Is advocacy/childrens rights group able to support you.? It really sounds like you need someone in your corner.

Gimmeabreak2025 · 21/09/2024 17:40

user1474315215 · 20/09/2024 21:52

I would be extremely surprised if school was acting maliciously.

🤣🤣🤣 wow you don’t have much experience of schools do you….

Ihopeithinkiknow · 21/09/2024 17:55

I really worried about what high school to send my son to has he had ADHD/ASD and also Cystic Fibrosis and we had a good few meetings with the school beforehand and I got told "we can absolutely deal with all of his needs" HAHAHAHAHAHAHA is all I can say after the fact. I used to get phone calls telling me he has done this, that and the other and is being suspended!! "Oh you mean the things we told you would absolutely happen and you said there would be things in place to stop it happening in the first place" honestly I was baffled at how hard the school seemed to make everything rather than just doing what they said they would do. I really feel your frustration OP it's a fucking joke and In the end my son was sent to a referral unit which I got told told was for the naughty kids 🤨 ironically he was the best he had ever been there and spent the last 3 years of his education there and had zero problems. It's stressful enough having to deal with children with additional needs on a daily basis and to be told that us as parents are causing it!! Yeah because I absolutely love making my life harder than it has to be don't I" pisses me off when people say "I can assure you that schools don't do this so there must be more to the story" so not only are we shit parents we are liars too yay. I knew you were gonna get a pile on but it's refreshing to see that those posters are being called out on it because unless you have been where you are and where I was then yeah it seems unbelievable but it's really not. Hope everything works out for you and your daughter x

BackForABit · 21/09/2024 17:58

Can't remember the poster name but ... generally schools (or other statutory services) do have to tell you they've made a safeguarding referral, unless by telling the family it will potentially put the child at more risk (e.g. FII or FGM). Also schools can't refer to Early Intervention services (such as 'Early Help') without parental consent.
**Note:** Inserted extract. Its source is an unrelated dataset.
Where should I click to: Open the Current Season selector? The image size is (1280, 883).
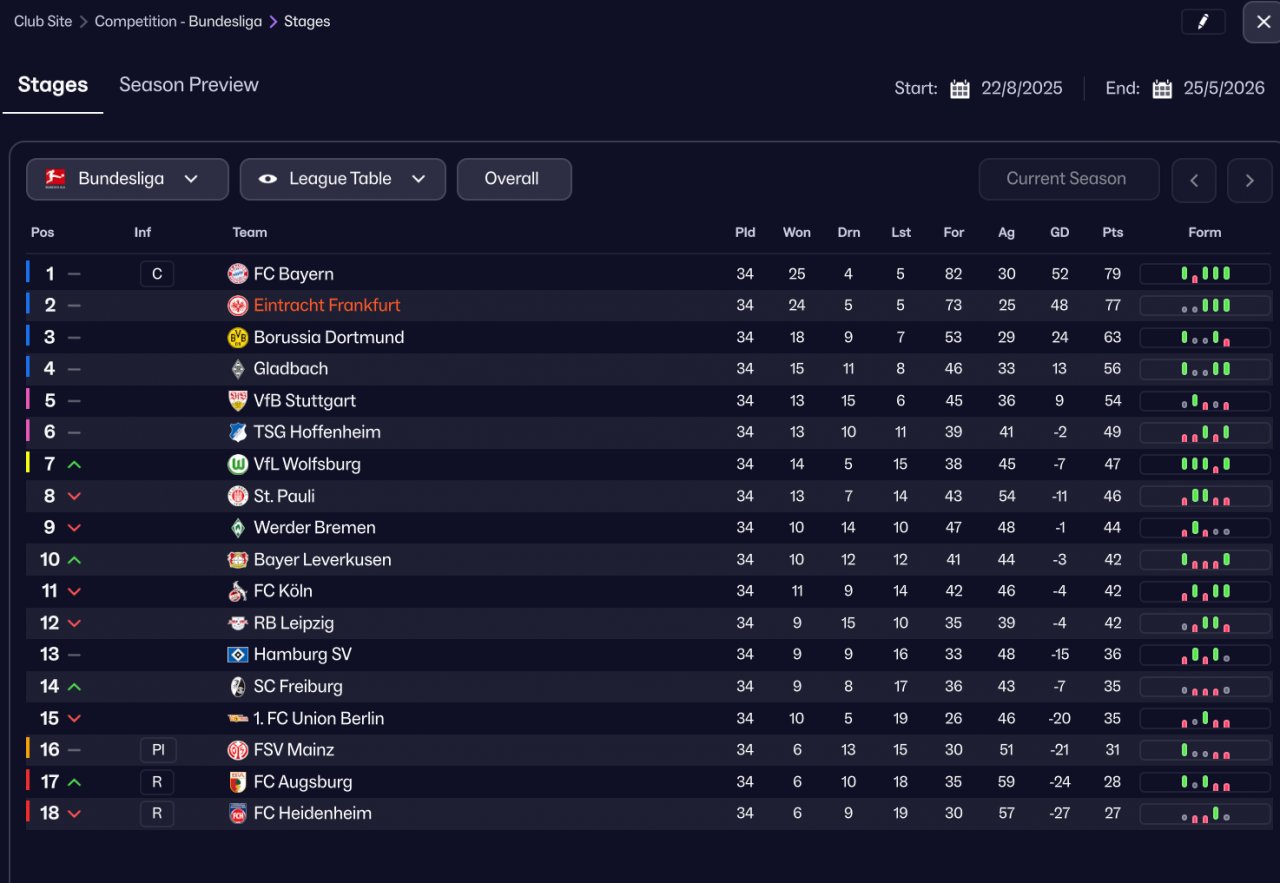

I don't understand why so few can believe a school has ever made a malicious referral? Sure it's rare but it does happen. Schools are organisations like any other, made up of normal humans some of whom can be petty or vindictive. Referrals can be worded in a way that gets through normal checks and processes and sometimes teams of people can do unfair things - generally when there is a bad culture overall. Schools (like hospitals, police departments, local authorities etc) are not these magical places where everyone always makes fair and reasoned decisions.

Off rolling does also happen.

Anyway OP, my advice would be to just cooperate fully with Children’s Services while they investigate, do a SAR on the school and only communicate with them in writing from now on.
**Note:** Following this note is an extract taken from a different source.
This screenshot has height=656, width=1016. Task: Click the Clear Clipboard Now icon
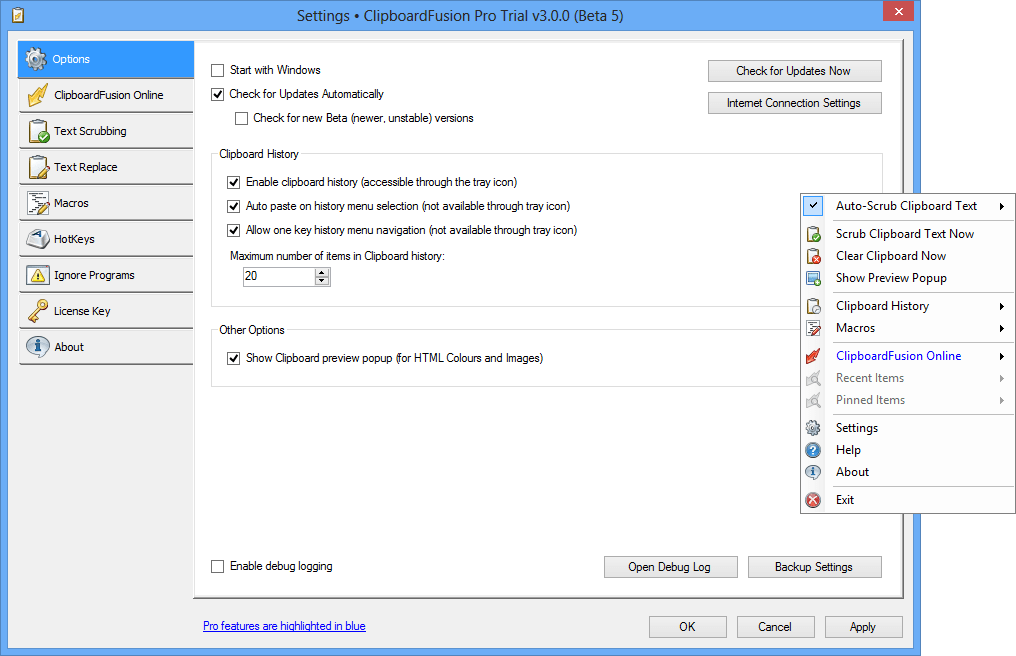point(812,255)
Personally, after the investigation I would actually deregister if you can afford it because I don't think these people are going to help you out or even offer evidence for the EHCP. You have time before GCSE years. However, if you don't want to do this for any reason, just hang in there, keep her on roll and continue to communicate with school in writing, e.g. 'Just to clarify, you are asking me to stay in school reception all day long so that you can provide my daughter with an education?

humanverified · 21/09/2024 18:00

This reply has been deleted

This has been deleted by MNHQ for breaking our Talk Guidelines.